The nasty description is that AI will incorporate all of the flaws and faults of the wider society around it. Because that’s what it does. It looks for patterns. But what is defined as a pattern is what humans see as a pattern. So, if folks find it difficult to distinguish individuals of other races then so will AI. A corollary of this is that if – say – society generally offers black folks lower credit ratings for economic reasons then so will AI.

Lots of people don’t like this.

The fair description is that image recognition isn’t very good yet. Which isn’t really all that much of a surprise. That pattern recognition is one of the things that we humans, as a species, are exceedingly good at. Eagles have more acute eyesight, dogs are able to smell better etc, etc. But among the senses for humans it’s pattern recognition that’s the top trump. That it turns out to be difficult to train a machine to do it ain’t all that much of a surprise.

13 thoughts on “There’s a nasty and a fair description of this”

  1. Don’t worry about vile, racist AI folks, for even as we speak, African scientists are working to eradicate the problem!

  2. It was accurate. We are all primates. Perhaps the term shouldn’t have been limited to talk about every other primate but us in common vernacular, but there we are.

  3. Yes, I already changed it from “dogs smell better” for exactly that reason. Perhaps further to go? Dogs have a better sense of smell?

  4. What’s odd is all the statistical experts pointing out stuff in the diversity figs of a Microsoft shareholders report, then failing to spot any patterns elsewhere.
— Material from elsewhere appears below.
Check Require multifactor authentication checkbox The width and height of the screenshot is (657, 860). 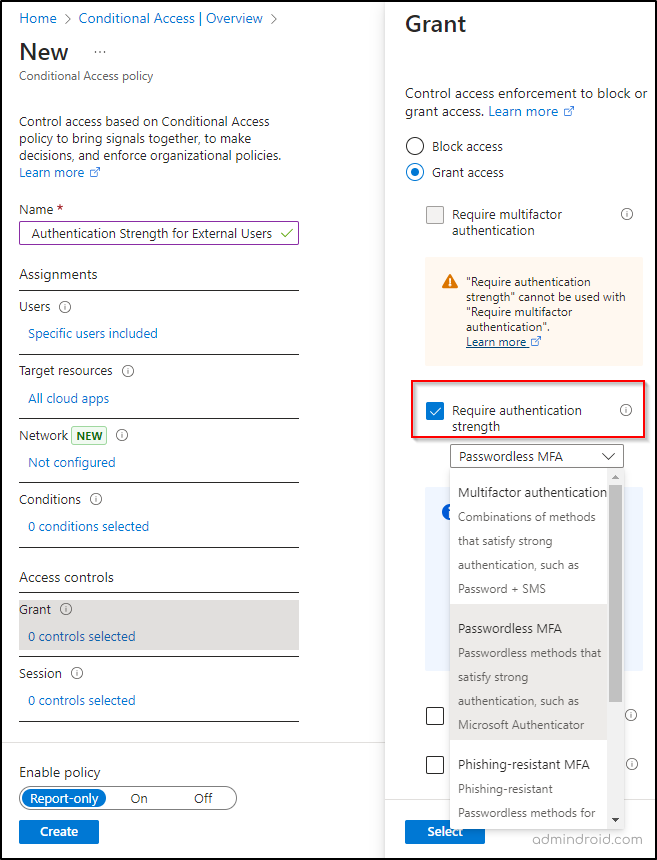(x=435, y=215)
  5. What the Genot of Tractors says: We are primates. The problem lies in a lot of people insisting that we somehow are special and outside Mother Nature’s pecking order.

    The AI simply cheated and took the easy way out. Back to the root.

  6. Similar issue with Amazon and a hiring algorithm wasn’t there when it pretty much only selected men for interviews for some positions as it was applying the qualifications and experience rules fairly not skewing them for gender/diversity balance like the HR people were.
    I’ve seen many business complain of the lack of food candidates and had to ask them have they looked at how HR and automated submission systems are filtering out people before the managers even see the applications, especially the degree requirement. I have a professional qualification but no degree which confuses the hell out of the systems.

  7. Theophrastus (2066)

    So AI recognises blacks as a sub-species or breed of homo sapiens. Many of us knew that…

    Race is a real category. As Dawkins puts it:
    “However small the racial partition of the total variation may be, if such racial characteristics as there are highly correlate with other racial characteristics, they are by definition informative, and therefore of taxonomic significance”.

  8. Theo is the mug who supports–ie pays the bar bills of-the Tory Party because they are “a bulwark against Marxism”.

    They’d boot him in 10 seconds if the post above reached them.

    Nothing like paying your hard-earned money to those who uphold your values.